Case Presentation: A 82-year-old male was admitted for generalized weakness lasting several weeks. Past medical history consisted of dilated cardiomyopathy status-post AICD, remote history of large B-cell lymphoma, chronic headache and dizziness for years with worsening over the last several months. Patient’s presentation was notable for low grade fever and hypotension. Physical exam showed a pale, chronically ill-appearing male with global weakness. Remainder of the exam including a neurological evaluation was normal. Routine labs, CT head, echocardiogram, and ICD interrogation were unrevealing. After intravenous hydration, he clinically improved. On day four of hospitalization, he developed acute altered mental status with associated right facial droop, expressive aphasia, fever and leukocytosis. Repeat CT head was negative. Brain MRI showed a left frontal lobe mass suggestive of possible low-grade glioma. The brain lesion was inaccessible for biopsy per Neurosurgical consultation. Patient was started on dexamethasone and antimicrobials to cover for meningitis. The patient deteriorated after lumbar puncture, needing emergent intubation. Repeat MRI showed severe interval progression of large left frontal lobe lesion, significant mass effect and evidence of herniation. Cerebrospinal Fluid (CSF) analysis showed normal glucose, elevated protein and lymphocytic pleocytosis. CSF flow-cytometry and CSF studies for infection were negative. Eventually, the patient declined rapidly and passed away on day nine once his family withdrew care. His brain autopsy showed Acanthamoeba species confirming diagnosis of Granulomatous Amoebic Encephalitis (GAE).

Discussion: Acanthamoeba is a Free Living Amoeba (FLA) found in air, water and soil. It can cause rare but severe infection of skin, eyes and central nervous system. GAE is a life-threatening infection that primarily affects immuno-compromised patients. Its symptoms can include nausea, vomiting, low grade fever and headache to focal motor deficits, seizures, or coma. It is spread by hematogenous route from the skin, sinuses, or lungs, depending on the portal of entry. Timely detection is the key to survival, albeit challenging due to nonspecific and subacute presentation. Clinical features can mimic entities such as neurotuberculosis, neurocysticercosis, viral encephalitis and stroke, leading to delayed diagnosis and high mortality. Diagnostic modalities include CT, MRI, lumbar puncture and biopsy. Biopsy is critical and essential to initiate appropriate medical therapy.Currently, there is no consensus on standard medical management. Survival hinges on combination of timely neurosurgical intervention and initiation of a multitude of antimicrobials such as azoles, anticancer drug miltefosine, pentamidine, and clotrimoxazole.

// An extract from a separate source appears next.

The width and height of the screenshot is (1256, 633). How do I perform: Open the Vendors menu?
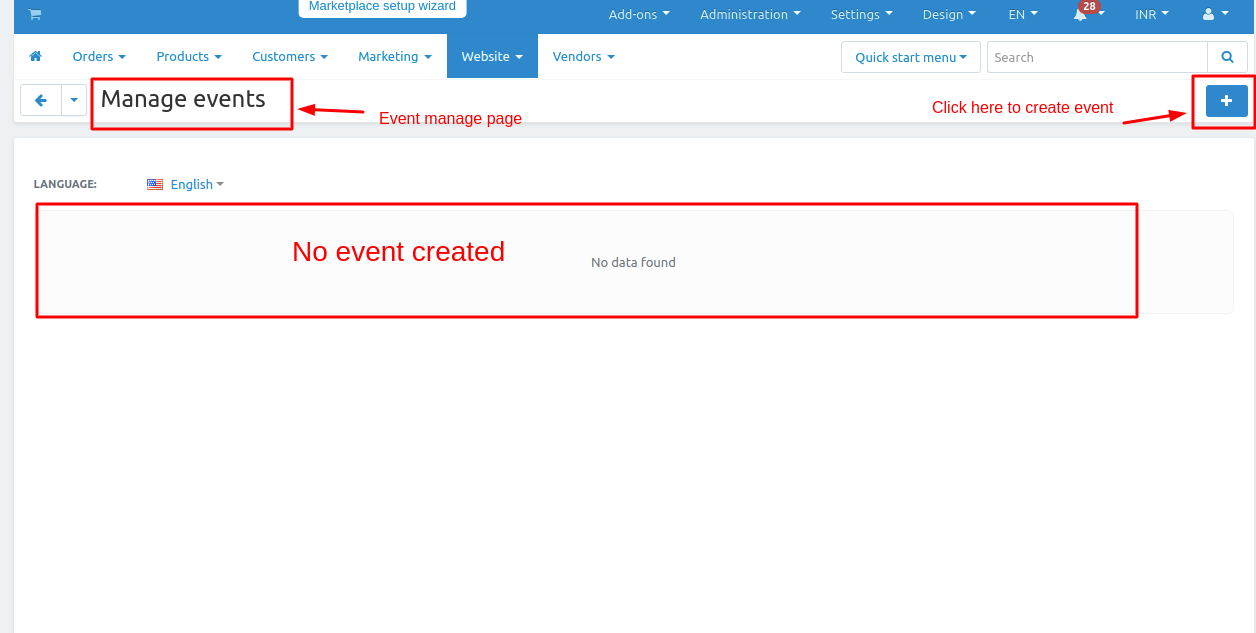point(583,57)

Conclusions: This case of GAE represents a rare case of encephalitis caused by a ubiquitous FLA. As the population ages and the number of immunosuppressed patients rises, GAE cases will increase. To drive positive outcomes, it will be critical for clinicians to maintain a high index of suspicion and consider GAE in the differential diagnosis of patients with neurological symptoms and brain abscess. In this particular case, the clinical history was investigated post-mortem. However, the potential source or exposure to this organism was not identified.